Nothing says Christmas like... seeing Santa at Bass Pro Shops, two concepts you'd never think to hear in the same sentence.  There was plexiglass involved... sigh, and hooray... 💞

Nothing says Christmas like... watching Holidate, a hilarious and irreverent film (on Netflix) that is surely the anti-Hallmark (and that's a good thing for me, Martha!), which you realize in the first seven minutes when one of the characters has a line of dialogue that's not repeatable here, but make sure you're not eating or drinking anything so as to avoid a spit-take.  I loved it, but your mileage may vary (which won't keep me from loving it!).

The non-snarky events of these last few weeks:

~ Listening to the Hipster Holidays Pandora station on my phone while I'm out on my walk

~ Surprising Rob for his birthday at his job in Pembroke Gardens 

~ Enjoying an Extended Family (the MossFam6 plus my sister, her husband, daughter and daughter's roomie; my brother couldn't make it) Zoom call.  How lovely to see everyone, even virtually, as it had been much too long... and we've vowed to do them regularly!

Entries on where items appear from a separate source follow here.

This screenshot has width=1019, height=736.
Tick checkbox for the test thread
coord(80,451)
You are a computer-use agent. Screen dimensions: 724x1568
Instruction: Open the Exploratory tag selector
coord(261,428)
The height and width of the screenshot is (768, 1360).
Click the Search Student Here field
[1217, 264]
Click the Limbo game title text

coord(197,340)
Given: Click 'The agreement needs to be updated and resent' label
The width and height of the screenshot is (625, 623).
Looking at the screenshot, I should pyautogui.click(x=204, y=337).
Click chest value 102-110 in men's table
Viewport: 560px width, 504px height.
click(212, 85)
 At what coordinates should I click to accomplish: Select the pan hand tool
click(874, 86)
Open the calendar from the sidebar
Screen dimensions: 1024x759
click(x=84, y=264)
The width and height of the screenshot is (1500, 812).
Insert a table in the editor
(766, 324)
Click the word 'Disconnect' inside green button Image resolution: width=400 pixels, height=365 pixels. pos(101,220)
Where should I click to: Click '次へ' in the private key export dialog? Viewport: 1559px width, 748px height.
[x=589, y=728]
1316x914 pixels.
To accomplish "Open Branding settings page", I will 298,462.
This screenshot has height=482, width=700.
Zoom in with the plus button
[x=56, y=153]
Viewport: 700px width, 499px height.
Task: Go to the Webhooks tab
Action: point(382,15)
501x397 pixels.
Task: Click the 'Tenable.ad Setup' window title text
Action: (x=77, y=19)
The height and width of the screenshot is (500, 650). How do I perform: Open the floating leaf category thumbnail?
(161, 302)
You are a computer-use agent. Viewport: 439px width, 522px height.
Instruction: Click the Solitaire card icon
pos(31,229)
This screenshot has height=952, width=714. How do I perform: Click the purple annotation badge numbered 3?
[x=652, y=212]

"It's good to be alive!" indeed... 💖




SONGThe Lights and Buzz by Jack's Mannequin


What can a yellow glove mean in a world of motorcars and governments?

I was small, like everyone. Life was a string of precautions: Don't kiss the squirrel before you bury him, don't suck candy, pop balloons, drop watermelons, watch TV. When the new gloves appeared one Christmas, tucked in soft tissue, I heard it trailing me: Don't lose the yellow gloves.

I was small, there was too much to remember. One day, waving at a stream — the ice had cracked, winter chipping down, soon we would sail boats and roll into ditches — I let a glove go. Into the stream, sucked under the street. Since when did streets have mouths? I walked home on a desperate road. Gloves cost money. We didn't have much. I would tell no one. I would wear the yellow glove that was left and keep the other hand in a pocket. I knew my mother's eyes had tears they had not cried yet, I didn't want to be the one to make them flow. It was the prayer I spoke secretly, folding socks, lining up donkeys in windowsills. To be good, a promise made to the roaches who scouted my closet at night. If you don't get in my bed, I will be good. And they listened. I had a lot to fulfill.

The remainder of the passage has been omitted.